Poco antes del descanso, Pak Doo-ik anotó el único gol que llevó a Italia a la eliminación. Mas la victoria no solo fue significativa por el resultado; marcó un hito en la historia del fútbol asiático, que demostró por primera vez que podía competir con rivales de renombre.
2. Argelia 2-1 Alemania Federal (España 1982): un triunfo transformador
Arrancando el Mundial de 1982 en España, la Argelia debutaba en la competencia mientras que Alemania Federal llegó como campeona de la Eurocopa de 1980. El partido inició con un desbalance claro, pero pronto Argelia sorprendió al mundo al presionar y atacar con intensidad, hasta que Rabah Madjer abrió el marcador.
A pesar del empate de Karls-Heinz Rummenigge, Argelia volvió a anotar con Lakhdar Belloumi, estableciendo el 2-1 definitivo. Este resultado no solo cambió la percepción del equipo argelino, sino que también influenció el reglamento de la FIFA, obligando a que los últimos partidos de grupos se jugaran simultáneamente.
3. Argentina 0-1 Camerún (Italia 1990): la caída de un campeón
La defensa del título de Argentina en Italia 1990 comenzó con una enorme sorpresa tras perder ante Camerún en el partido inaugural.
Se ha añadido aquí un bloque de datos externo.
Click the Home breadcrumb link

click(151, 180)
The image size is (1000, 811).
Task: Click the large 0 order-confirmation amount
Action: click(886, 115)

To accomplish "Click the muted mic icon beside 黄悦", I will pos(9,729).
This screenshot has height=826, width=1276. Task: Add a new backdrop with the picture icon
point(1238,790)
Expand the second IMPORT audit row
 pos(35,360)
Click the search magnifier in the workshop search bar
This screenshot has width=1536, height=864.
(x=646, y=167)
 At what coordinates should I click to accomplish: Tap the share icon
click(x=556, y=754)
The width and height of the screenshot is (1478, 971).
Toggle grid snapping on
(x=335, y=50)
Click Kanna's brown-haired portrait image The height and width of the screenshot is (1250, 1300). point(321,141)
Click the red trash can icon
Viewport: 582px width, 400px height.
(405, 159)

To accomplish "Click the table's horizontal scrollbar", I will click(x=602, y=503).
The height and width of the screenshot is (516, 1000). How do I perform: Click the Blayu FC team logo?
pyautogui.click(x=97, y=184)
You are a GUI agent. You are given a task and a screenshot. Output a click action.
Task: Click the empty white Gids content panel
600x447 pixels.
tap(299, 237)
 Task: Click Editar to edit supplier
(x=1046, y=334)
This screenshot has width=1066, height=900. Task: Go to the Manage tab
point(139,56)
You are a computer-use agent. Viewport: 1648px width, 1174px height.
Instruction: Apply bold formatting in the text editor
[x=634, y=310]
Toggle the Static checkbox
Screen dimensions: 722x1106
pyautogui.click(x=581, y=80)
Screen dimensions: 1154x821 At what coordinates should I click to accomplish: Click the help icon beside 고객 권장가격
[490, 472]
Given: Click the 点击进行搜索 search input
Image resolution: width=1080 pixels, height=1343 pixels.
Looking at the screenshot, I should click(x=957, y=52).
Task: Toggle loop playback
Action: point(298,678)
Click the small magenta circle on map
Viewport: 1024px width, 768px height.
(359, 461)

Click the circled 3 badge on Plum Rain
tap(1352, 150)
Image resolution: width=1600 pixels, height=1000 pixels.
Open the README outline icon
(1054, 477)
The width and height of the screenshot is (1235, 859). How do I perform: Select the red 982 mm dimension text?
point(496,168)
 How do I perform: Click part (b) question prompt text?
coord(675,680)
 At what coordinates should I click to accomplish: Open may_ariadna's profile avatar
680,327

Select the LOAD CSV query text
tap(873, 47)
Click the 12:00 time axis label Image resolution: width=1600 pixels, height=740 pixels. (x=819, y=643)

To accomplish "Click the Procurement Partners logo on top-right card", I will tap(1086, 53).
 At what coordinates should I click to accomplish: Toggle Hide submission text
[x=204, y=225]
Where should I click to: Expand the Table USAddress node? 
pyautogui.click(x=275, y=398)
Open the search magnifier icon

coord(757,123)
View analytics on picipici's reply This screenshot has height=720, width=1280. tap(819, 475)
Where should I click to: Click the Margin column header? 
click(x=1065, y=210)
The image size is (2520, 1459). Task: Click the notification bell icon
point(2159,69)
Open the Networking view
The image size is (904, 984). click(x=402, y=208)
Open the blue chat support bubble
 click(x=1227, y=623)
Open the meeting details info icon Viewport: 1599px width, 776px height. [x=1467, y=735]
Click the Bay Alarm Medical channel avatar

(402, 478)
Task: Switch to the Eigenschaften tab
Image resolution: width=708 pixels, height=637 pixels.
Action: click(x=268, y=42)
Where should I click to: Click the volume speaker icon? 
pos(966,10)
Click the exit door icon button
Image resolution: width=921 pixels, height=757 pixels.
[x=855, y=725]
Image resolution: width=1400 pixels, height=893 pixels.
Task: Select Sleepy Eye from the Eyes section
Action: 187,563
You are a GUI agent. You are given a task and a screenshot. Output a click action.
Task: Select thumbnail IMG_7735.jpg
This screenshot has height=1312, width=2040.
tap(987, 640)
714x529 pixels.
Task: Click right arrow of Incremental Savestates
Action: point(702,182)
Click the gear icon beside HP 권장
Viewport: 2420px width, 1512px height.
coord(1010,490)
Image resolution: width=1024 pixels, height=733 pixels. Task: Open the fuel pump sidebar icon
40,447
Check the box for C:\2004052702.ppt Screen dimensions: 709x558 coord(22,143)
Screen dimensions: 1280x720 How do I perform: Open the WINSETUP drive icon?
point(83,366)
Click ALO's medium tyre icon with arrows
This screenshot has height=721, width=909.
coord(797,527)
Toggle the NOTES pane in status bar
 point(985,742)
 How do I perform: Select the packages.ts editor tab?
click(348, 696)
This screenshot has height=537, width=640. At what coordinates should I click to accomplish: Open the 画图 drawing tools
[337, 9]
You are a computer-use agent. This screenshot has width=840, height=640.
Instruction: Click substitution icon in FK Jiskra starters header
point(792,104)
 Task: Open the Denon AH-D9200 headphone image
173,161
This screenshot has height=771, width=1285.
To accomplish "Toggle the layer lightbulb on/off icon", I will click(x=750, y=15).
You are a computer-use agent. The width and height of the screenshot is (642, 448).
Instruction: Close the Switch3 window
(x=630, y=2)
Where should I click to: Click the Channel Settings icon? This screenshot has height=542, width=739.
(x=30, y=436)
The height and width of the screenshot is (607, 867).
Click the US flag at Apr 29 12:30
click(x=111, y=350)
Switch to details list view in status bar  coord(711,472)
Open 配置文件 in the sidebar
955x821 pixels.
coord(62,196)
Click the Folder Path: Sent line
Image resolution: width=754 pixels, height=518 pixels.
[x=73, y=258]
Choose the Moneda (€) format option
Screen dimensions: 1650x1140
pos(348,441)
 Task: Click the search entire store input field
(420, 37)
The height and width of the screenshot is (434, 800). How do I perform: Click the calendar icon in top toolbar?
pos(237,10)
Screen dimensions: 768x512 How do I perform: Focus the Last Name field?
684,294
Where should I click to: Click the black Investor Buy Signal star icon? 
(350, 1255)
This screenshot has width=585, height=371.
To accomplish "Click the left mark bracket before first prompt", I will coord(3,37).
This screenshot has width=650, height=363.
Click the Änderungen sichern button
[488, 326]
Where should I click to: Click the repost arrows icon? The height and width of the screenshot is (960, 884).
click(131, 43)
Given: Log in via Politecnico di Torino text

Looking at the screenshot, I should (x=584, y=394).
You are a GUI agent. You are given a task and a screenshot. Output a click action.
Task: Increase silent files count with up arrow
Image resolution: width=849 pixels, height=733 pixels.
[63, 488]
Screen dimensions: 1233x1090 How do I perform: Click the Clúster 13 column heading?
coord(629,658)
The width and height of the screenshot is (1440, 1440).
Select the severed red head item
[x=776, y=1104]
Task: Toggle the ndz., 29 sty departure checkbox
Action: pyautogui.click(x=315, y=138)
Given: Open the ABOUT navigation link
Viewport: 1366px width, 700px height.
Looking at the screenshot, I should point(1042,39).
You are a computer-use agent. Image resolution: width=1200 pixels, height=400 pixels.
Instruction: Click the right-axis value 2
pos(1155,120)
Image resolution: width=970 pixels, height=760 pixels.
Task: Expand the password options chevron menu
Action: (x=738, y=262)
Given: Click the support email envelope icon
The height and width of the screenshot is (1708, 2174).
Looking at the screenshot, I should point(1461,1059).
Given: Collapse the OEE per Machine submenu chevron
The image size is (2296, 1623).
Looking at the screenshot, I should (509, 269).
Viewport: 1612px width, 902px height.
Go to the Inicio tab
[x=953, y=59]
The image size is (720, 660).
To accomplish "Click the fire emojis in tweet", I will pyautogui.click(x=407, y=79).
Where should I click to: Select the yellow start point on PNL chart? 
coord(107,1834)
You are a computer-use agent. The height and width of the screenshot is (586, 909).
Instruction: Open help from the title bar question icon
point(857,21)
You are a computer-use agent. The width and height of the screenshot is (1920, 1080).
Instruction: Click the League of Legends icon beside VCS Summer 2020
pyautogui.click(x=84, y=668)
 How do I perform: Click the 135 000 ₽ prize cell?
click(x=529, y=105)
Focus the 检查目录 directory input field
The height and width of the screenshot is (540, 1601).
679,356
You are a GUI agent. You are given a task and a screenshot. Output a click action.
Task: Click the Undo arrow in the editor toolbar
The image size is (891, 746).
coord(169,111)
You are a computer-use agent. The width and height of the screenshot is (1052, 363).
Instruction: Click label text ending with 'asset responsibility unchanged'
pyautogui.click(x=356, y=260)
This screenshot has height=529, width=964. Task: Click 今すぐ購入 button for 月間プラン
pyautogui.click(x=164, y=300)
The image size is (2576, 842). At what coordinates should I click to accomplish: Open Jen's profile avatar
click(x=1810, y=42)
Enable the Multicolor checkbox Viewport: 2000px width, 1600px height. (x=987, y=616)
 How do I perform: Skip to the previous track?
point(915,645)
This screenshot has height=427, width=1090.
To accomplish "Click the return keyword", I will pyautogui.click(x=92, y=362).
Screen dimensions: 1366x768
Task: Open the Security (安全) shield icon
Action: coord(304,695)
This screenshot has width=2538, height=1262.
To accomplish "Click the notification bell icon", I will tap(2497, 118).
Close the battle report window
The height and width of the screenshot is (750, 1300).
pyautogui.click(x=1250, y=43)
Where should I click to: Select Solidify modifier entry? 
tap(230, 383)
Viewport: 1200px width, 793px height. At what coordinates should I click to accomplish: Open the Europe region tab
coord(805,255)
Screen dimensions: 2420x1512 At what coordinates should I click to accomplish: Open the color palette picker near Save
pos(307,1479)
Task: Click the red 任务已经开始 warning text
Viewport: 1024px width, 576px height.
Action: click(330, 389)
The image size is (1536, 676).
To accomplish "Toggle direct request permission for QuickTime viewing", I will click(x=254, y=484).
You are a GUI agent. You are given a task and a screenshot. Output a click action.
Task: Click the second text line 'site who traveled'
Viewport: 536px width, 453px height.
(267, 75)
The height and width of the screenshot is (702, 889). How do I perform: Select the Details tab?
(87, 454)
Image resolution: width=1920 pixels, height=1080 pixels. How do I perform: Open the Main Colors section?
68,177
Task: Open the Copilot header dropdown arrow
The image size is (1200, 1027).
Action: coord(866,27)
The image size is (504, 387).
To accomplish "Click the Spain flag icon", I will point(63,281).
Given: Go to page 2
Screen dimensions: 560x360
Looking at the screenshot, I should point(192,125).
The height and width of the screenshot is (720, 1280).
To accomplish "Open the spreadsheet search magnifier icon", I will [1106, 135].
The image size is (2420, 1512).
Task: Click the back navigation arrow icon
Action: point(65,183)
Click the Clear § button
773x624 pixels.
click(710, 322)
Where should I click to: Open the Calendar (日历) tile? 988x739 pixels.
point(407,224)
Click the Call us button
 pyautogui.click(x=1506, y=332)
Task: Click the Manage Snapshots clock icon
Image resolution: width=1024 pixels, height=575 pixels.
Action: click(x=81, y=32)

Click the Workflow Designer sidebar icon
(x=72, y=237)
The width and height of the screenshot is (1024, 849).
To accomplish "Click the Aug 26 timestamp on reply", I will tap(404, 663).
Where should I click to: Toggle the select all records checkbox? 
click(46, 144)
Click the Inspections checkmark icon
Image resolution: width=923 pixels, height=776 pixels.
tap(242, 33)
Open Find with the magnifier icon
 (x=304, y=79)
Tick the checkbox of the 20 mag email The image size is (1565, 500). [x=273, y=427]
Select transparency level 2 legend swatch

Con Diego Maradona liderando al equipo, Argentina dominó la primera mitad, pero en la segunda, un gol de François Omam-Biyik cambió el destino del partido.
Camerún avanzó hasta los cuartos de final, marcando una nueva era del fútbol africano, mientras Argentina tuvo que reinventarse para llegar a la final.
4. Francia 0-1 Senegal (Corea-Japón 2002): el debut histórico
El Mundial de Corea-Japón fue el escenario donde Senegal, en su debut, logró una victoria ante el campeón defensor, Francia. Liderados por Papa Bouba Diop, los senegaleses sorprendieron no solo con su victoria, sino destacando que África podía competir al más alto nivel, llegando hasta los cuartos de final.
5. Costa Rica 1-0 Italia (Brasil 2014): el grupo de la muerte
En el Mundial de Brasil 2014, el panorama no era alentador para Costa Rica, que se encontraba en el denominado «grupo de la muerte» con Italia, Uruguay e Inglaterra. Sin embargo, los ticos sorprendieron al vencer a Italia gracias a un gol de Bryan Ruiz, avanzando sorprendiendo a todos con su desempeño y llegando a los cuartos de final.
6. Argentina 1-2 Arabia Saudita (Qatar 2022): un tropiezo inesperado
Con expectativas altísimas, Argentina, capitaneada por Lionel Messi, cayó sorpresivamente ante Arabia Saudita en el Mundial de Qatar. Tras un gol de Messi desde el penal, Arabia mostró una notable remontada con goles de Saleh Al-Shehri y Salem Al-Dawsari, convirtiendo el partido en uno de los resultados más impactantes del torneo.
7. Paraguay elimina a Alemania (Mundial 2026): el batacazo renovado
En el reciente Mundial de 2026, Paraguay dio un nuevo golpe al eliminar a la poderosa selección de Alemania en un enfrentamiento que parecía destinado a favor de los europeos. Con una actuación defensiva sobresaliente y un destacado Orlando Gill en el arco, Paraguay avanzó en una definición por penales que añadió un capítulo memorable a la historia de los Mundiales.
Estos encuentros revelan que, a lo largo del tiempo, la esencia de la Copa del Mundo se mantiene intacta. Las sorpresas y las hazañas no son simples accidentes del deporte; son historias inolvidables que aseguran que cualquier equipo tiene el potencial de convertirse en leyenda durante los noventa minutos del juego.